__What to produce__:
Return, exactly as written, every line from the first line of the data below through the line that contains "Viewport: 1288px width, 945px height.".
BEGIN Given information
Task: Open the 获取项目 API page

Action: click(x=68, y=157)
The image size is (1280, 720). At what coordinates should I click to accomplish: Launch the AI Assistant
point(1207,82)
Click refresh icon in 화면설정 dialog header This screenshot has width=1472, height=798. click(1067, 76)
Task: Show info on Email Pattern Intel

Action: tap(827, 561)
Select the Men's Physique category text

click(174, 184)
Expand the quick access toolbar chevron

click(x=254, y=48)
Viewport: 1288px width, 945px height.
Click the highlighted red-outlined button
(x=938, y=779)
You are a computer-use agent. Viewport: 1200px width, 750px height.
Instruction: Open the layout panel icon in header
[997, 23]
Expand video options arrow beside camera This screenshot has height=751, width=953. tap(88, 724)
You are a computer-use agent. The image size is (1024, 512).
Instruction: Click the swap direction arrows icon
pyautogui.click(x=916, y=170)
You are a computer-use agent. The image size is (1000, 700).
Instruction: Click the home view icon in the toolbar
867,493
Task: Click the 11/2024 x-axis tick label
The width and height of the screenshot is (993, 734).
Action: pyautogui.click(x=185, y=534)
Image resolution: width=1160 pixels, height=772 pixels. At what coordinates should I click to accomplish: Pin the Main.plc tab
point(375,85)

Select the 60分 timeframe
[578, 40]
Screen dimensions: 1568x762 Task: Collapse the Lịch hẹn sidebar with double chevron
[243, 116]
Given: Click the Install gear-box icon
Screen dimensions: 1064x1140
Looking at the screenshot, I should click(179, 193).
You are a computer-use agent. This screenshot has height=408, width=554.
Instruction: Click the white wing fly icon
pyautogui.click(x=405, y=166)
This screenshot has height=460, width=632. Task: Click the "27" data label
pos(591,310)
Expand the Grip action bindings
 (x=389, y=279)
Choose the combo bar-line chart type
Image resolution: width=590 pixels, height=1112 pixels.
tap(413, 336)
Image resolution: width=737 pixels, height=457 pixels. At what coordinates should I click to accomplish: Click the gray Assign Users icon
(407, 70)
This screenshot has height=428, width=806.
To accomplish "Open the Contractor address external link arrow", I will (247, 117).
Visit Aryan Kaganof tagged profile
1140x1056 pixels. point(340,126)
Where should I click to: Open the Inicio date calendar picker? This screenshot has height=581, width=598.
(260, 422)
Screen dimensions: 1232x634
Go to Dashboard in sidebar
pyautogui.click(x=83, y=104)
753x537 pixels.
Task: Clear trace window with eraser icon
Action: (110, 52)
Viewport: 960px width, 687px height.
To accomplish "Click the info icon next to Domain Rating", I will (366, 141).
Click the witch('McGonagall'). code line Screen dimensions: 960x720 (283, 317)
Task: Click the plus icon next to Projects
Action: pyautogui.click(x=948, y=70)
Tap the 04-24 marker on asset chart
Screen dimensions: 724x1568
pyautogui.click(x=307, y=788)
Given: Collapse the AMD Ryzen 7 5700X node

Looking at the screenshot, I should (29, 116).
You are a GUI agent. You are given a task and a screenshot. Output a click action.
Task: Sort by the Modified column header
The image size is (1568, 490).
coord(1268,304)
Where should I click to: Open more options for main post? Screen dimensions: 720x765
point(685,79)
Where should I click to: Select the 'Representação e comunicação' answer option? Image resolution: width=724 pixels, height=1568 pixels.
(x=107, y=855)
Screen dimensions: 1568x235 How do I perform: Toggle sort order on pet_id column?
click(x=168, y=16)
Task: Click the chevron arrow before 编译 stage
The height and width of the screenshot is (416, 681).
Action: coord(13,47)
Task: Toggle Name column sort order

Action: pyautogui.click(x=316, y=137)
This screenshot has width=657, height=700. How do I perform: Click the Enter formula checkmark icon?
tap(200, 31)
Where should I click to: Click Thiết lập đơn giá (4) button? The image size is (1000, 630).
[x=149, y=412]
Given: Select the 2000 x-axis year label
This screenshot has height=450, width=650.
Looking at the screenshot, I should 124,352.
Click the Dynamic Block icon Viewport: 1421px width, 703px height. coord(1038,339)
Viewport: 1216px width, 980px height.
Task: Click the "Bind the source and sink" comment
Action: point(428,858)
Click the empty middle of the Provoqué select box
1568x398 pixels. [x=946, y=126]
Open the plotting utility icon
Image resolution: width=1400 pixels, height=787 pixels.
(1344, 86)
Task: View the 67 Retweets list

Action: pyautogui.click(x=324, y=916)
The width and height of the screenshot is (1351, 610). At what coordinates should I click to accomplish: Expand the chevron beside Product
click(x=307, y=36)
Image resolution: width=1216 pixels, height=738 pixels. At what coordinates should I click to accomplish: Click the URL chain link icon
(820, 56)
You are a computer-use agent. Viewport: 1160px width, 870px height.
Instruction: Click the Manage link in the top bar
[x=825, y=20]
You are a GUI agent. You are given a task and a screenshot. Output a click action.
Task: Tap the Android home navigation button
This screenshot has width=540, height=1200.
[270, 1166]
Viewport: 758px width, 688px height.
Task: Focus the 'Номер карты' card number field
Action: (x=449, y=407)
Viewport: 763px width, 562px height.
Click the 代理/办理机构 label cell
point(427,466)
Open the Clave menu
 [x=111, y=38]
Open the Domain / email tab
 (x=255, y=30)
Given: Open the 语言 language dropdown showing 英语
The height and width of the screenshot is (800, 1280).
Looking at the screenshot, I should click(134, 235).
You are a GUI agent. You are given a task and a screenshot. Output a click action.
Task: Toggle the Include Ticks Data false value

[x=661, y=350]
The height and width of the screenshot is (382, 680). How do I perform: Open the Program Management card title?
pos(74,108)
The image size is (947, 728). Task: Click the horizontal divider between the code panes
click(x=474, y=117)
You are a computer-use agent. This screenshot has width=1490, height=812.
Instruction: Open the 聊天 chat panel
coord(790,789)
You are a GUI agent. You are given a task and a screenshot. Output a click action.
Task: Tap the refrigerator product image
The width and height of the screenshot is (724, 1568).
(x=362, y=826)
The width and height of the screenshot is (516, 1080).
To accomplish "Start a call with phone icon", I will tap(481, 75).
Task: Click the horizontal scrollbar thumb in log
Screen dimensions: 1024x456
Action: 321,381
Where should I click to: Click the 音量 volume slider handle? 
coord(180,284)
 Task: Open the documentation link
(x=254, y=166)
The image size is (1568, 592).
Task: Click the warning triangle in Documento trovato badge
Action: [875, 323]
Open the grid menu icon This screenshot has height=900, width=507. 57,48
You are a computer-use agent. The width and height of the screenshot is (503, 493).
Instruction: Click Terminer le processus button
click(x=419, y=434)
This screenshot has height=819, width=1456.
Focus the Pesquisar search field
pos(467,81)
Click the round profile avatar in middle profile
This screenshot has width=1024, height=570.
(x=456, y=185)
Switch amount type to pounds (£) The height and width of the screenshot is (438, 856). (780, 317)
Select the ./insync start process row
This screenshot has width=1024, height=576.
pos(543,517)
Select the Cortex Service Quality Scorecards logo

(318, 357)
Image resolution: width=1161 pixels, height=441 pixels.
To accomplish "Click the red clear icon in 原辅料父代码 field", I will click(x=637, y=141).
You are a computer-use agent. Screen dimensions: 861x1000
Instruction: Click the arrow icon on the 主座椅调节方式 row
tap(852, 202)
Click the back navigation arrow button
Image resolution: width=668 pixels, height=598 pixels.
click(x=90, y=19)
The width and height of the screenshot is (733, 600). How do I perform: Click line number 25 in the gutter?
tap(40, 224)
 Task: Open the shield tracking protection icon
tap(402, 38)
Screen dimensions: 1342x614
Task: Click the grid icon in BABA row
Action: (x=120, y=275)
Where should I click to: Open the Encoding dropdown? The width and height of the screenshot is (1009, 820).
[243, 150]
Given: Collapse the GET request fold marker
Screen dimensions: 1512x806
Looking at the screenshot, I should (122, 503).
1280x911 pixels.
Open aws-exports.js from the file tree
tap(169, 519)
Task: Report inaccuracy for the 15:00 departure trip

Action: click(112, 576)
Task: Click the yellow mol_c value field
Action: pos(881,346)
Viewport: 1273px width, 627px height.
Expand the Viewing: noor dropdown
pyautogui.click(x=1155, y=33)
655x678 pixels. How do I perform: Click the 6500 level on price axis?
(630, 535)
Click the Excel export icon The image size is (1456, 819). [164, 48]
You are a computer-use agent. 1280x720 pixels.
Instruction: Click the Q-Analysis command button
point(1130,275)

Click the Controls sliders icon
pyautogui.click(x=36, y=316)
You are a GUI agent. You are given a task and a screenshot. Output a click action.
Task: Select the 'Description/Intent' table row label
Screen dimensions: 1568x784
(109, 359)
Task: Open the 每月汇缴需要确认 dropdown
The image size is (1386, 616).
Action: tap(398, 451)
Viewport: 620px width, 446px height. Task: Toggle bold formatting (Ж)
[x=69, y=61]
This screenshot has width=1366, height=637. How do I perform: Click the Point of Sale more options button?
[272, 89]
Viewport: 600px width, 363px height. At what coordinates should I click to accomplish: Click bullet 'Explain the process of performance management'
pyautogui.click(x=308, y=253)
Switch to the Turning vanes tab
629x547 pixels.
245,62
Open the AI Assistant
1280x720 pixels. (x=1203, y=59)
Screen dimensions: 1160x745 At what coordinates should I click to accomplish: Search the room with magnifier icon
END Given information
__Solved exercise__:
Task: Open the 获取项目 API page

Action: click(x=68, y=157)
The image size is (1280, 720). At what coordinates should I click to accomplish: Launch the AI Assistant
point(1207,82)
Click refresh icon in 화면설정 dialog header This screenshot has width=1472, height=798. click(1067, 76)
Task: Show info on Email Pattern Intel

Action: tap(827, 561)
Select the Men's Physique category text

click(174, 184)
Expand the quick access toolbar chevron

click(x=254, y=48)
Viewport: 1288px width, 945px height.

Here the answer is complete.